Mother's Day is always bittersweet, isn't it? This year was better for me than most years but there have been times when my AC totally ignored me and we all lived in the same community. Missubaru, it could be that your exhusband bad mouths you and/or the son in law doesn't want competition for his wife's attention and love. Like others have said, we can't make sense of the senseless. I'll add you can't make irrational people behave rationally, we can't use logic and hope they'll be logical. Most of us here just try to make a good and happy or satisfactory life. Many of us just accept what is and try not be grief stricken every day all day. We were good mothers, we were nurturing, we loved our kids but... estrangement happens. Dr. Joshua Coleman has a good book and I think this advice of his is very true: (paraphrasing) Older generations expected the children to win the parent's approval but current generations expect the parents to win the child's approval. That may mean they expect the parent to give, give, give and not have a life. Or maybe they think they can be abusive and mean and we just take it and roll over for more. You are among friends here, we support and encourage each other and hopefully, you'll find the same.

gettingoldandcranky

Used to love holidays but now dread them. Hard to see families together with happy pictures and lovely gifts and i would be happy if the phone rang.  Just overwhelmed with sadness again

Bamboo2

Love this inspirational reply, TG  :D

shiny

Missubaru, so sorry for your pain ... it hurts badly, I know.

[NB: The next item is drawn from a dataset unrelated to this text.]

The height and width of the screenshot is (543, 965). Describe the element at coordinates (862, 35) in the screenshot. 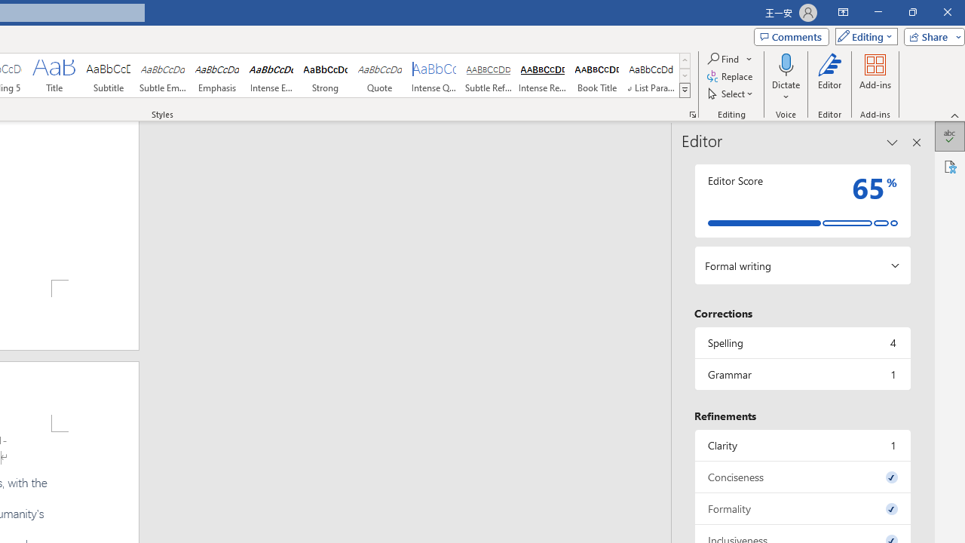

I see `'Editing'` at that location.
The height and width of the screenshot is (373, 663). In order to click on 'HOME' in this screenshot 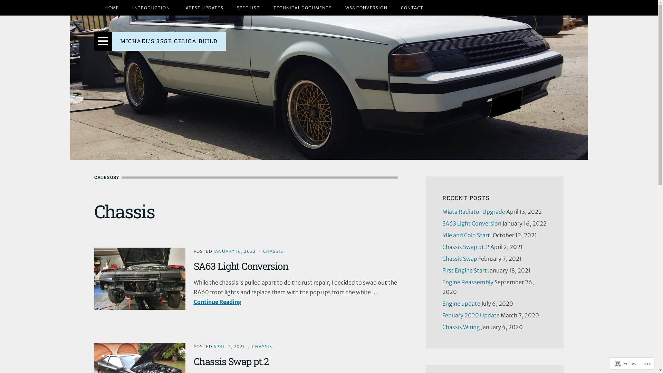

I'm having some weak moments now, too.
And lately have been reminded of two statements -- one is inspirational; the other, well, not sure.

"If you're going through hell, keep going." Winston Churchill

And,

"This too shall pass -- all is well."

I agree with the others here -- and continue reading this forum for insight. It may take some time, but it will help, especially when you focus on anything other than the sad circumstance.

Blessings to you ...

kate123

Missy- so sorry for the years of pain, I think most everyone here has gone through this "hell" and know exactly what you mean. Good for you- moving to Florida rather than sit and hope things might change. It seems that once this pattern is set, things don't change. I can't say it ever gets easier to live with, it is like a death of sorts and you have to live with it. The best remedy is to keep busy doing something, be it working, gardening, taking classes, whatever. If you sit and ponder on it all too often, it WILL make you crazy!
And, keep on this site for support- it has saved me many a day and night.  :)

Pen

Welcome to this wonderful community, Misssubaru! Please keep reading and posting. This site helped me get through my dark days and move forward. You will find your way. I still have rough times, but they don't last as long and I am better able to cope now. (((hugs)))
Respect ... is appreciation of the separateness of the other person, of the ways in which he or she is unique.